3. In support of the present appeal it was argued by the counsel for the appellants that the plaintiff had no such reversionary right as would enable him to maintain the suit, as his interest was too remote, and the learned Counsel referred to several authorities in support of that contention. But it is unnecessary for us to examine these, seeing that the appellants themselves in their written statement admit the reversionary right of the plaintiff, and that being so, the only question is whether he can as such reversioner maintain the present suit to have the award set aside. Undoubtedly he can.
4. The pleaders for the respondents refer to a Judgment of the Full Bench of this Court delivered on the 12th September 1866, in the case of Dowar Rai v. Boonda H.C.R. N.W.P. F.B. Rulings, 56 in support of the plaintiff's right to maintain his suit against the defendants, appellants, and so far as it goes that case clearly supports the plaintiff's right of suit. I was not a Judge of the Court when the Judgment of the Full Bench was delivered, but I have carefully considered it, and I fully concur in its ruling. But irrespective of it and on principle, the plaintiff, although not the immediate next reversioner, has clearly a right to protect such interest as he has in the estate, and for that purpose to maintain such a suit as the present, for his right of reversion is of such a nature, according to Hindu Law, that it cannot be defeated should he survive Sitala Kuar.

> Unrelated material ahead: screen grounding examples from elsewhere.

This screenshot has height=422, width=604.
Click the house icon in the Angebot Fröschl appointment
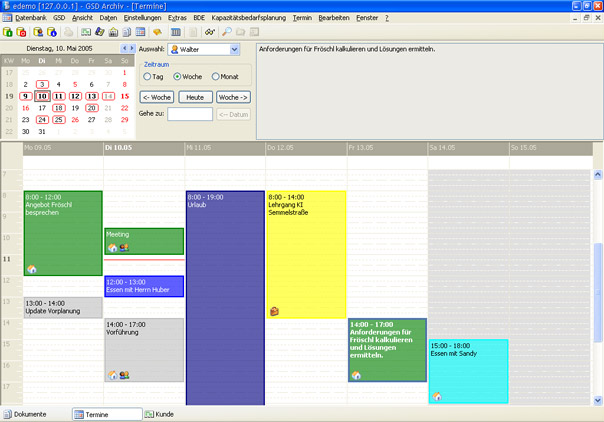32,269
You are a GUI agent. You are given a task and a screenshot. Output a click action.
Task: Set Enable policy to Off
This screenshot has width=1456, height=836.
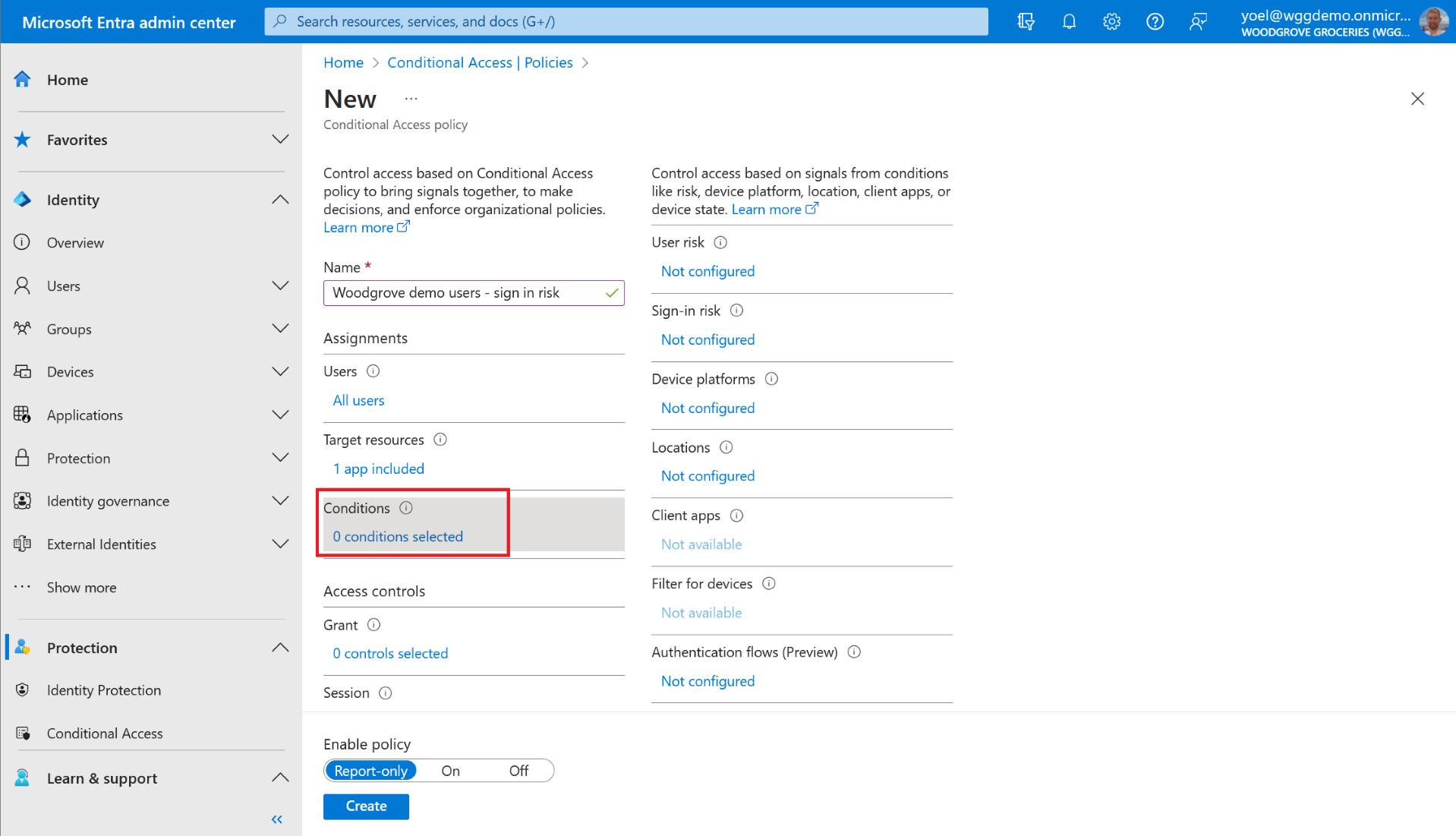(x=518, y=771)
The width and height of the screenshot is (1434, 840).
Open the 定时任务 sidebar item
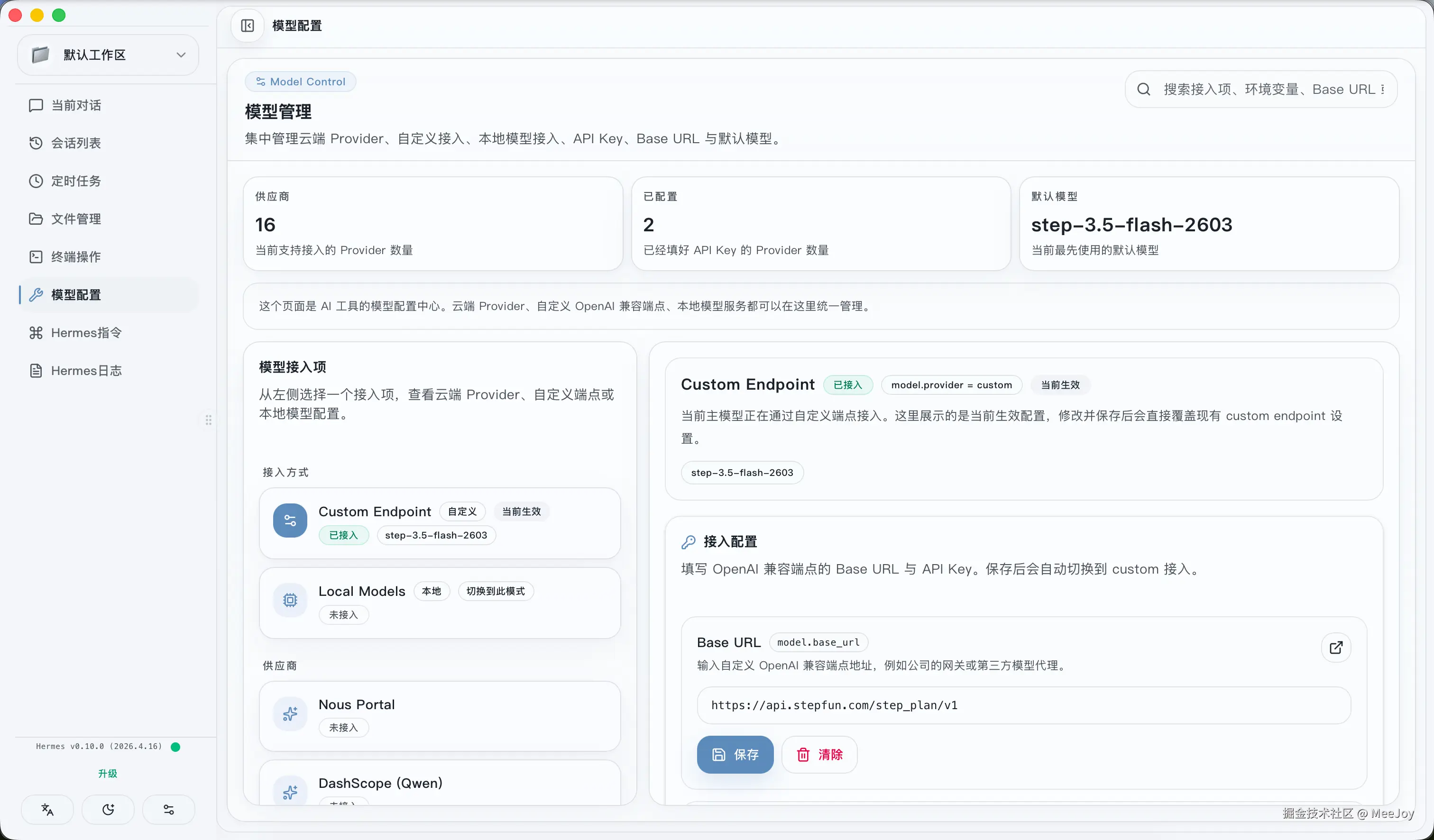[x=76, y=181]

5. The Judgment of the Subordinate Judge is therefore right, and the present appeal is dismissed with costs.
6. The pleas set forth in the memorandum of appeal do not appear to have much weight. The award which the plaintiff sues to set aside has absolutely disposed of the property in suit in such a manner as to destroy his reversionary interest therein, which cannot be protected without or otherwise than by avoiding the award in toto. Nor can it be admitted that no other arrangement than that made by the arbitrators for the discharge of the debts due from the estate of Nand Lal or incurred for the benefit of his soul was possible.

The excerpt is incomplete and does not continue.